Text:
- Promotional poster
- Also known as: Jang Gook Becomes Dal-rae: Reunion in 12 Years Wild Chives and Tofu Soup Wild Chive Soybean Paste Soup, Soothed Clear Soup
- Hangul: 달래 된, 장국: 12년만의 재회
- RR: Dallae doen, jangguk: 12nyeonmanui jaehoe
- MR: Tallae toen, changguk: 12nyŏnmanŭi chaehoe
- Genre: Romantic comedy; Family;
- Written by: Kim Yi-kyung
- Directed by: Kim Do-hyung; Yoon Jae-won;
- Starring: Lee So-yeon; Namkoong Min; Lee Tae-im; Yoon So-hee; Lee Won-keun; Ryu Hyo-young;
- Country of origin: South Korea
- Original language: Korean
- No. of episodes: 26

Production
- Executive producer: Jo Joon-hyung
- Producer: Go Jung-ho
- Production company: Drama House

Original release
- Network: JTBC OBS TV (2018)
- Release: March 22 – June 29, 2014

= 12 Years Promise =

South Korean television series

12 Years Promise is a 2014 South Korean television series starring Lee So-yeon, Namkoong Min, Lee Tae-im, Yoon So-hee, Lee Won-keun and Ryu Hyo-young. It aired on JTBC from March 22 to June 29, 2014, on Saturdays and Sundays at 20:45 (KST) for 26 episodes.

The native title is a pun, and can also mean Jang Guk Becomes Dal-rae: Reunion in 12 Years. The female protagonist's name, Jang Guk, means "clear soup with doenjang", and she later changes it to Dal-rae, meaning "azalea".

==Synopsis==
In 2002, on the night of Korea's momentous World Cup win, high school sweethearts Jang Guk (Lee So-yeon) and Yu Jun-su (Namkoong Min) sleep together and Jang Guk ends up pregnant. They are given permission to marry by Jun-su's father, but after a horrible accident, Jang Guk loses the baby. Their mothers who were against the relationship from the beginning, take advantage of the situation and split them up. Jang Guk then leaves Korea to live in the U.S. and changes her name to Jang Dal-lae. Twelve years later, they reunite and get entangled in each other's lives again. The only problem is that Yu Jun-su doesn't know it's her and Jang Guk doesn't want him to know.

Requirement 1:
Condense the paragraph of the 12 Years Promise article that begins "In 2002, on the night of Korea's momentous World Cup win" into a short bulleted list of its main facts.
Requirement 2:
Carry the 12 Years Promise article forward, starting right after the final sentence of its synopsis.

Information shown:
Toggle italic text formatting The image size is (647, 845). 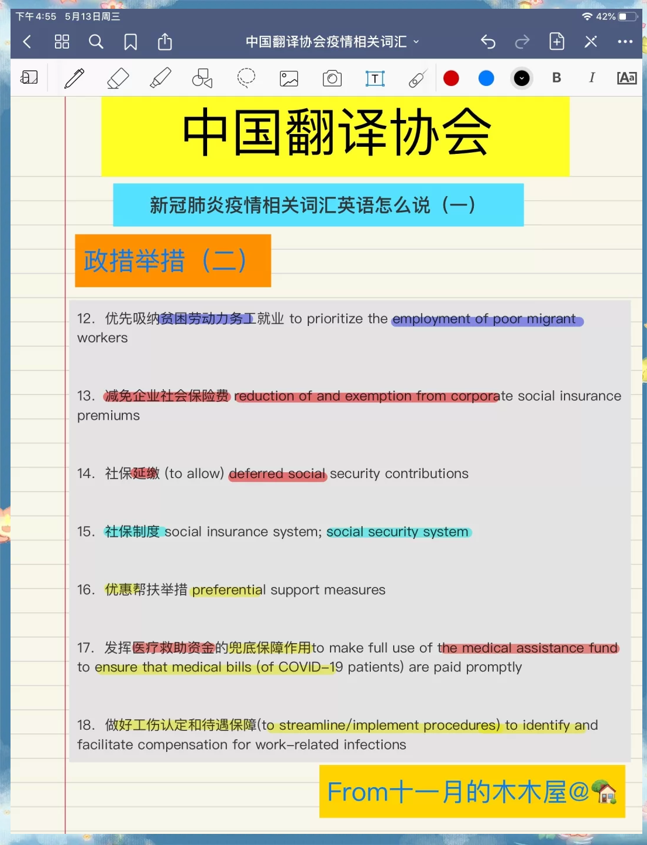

Right answer 1:
- In 2002, on the night of Korea's World Cup win, high school sweethearts Jang Guk (Lee So-yeon) and Yu Jun-su (Namkoong Min) sleep together, and Jang Guk becomes pregnant.
- Jun-su's father lets them marry, but Jang Guk loses the baby in a horrible accident.
- Their mothers, who always opposed the relationship, use this to split them up.
- Jang Guk moves to the U.S. and changes her name to Jang Dal-lae.
- Twelve years later they reunite and become entangled again, but Jun-su doesn't know it's her, and she doesn't want him to know.

Right answer 2:
==Cast==

===Main===
- Lee So-yeon as Jang Guk / Jang Dal-rae
  - Yoon So-hee as young Jang Guk
Guk is a high school senior at the start of the story. She is a good student who has achieved the highest ranking in her classes. After losing her father in a tragic accident, she moves from Busan to Seoul with her mother and younger brother, Hoon. She meets and begins a relationship with her classmate Yu Jun-su and after a fateful night she ends up pregnant with his child.
- Namkoong Min as Yu Jun-su
  - Lee Won-keun as young Yu Jun-su
Jun-su is a high school senior at Daehan High School. He is handsome, friendly, and a good student. His father is the vice principal of the school. His family owns the building in which Jang Guk's family operates a dumpling restaurant. Over the course of twelve years, Jun-su goes from the son of a prominent wealthy household to struggling as the eldest provider for a family that scrapes by from paycheck to paycheck. Prideful and temperamental, he seems tough on the outside but is vulnerable underneath it all.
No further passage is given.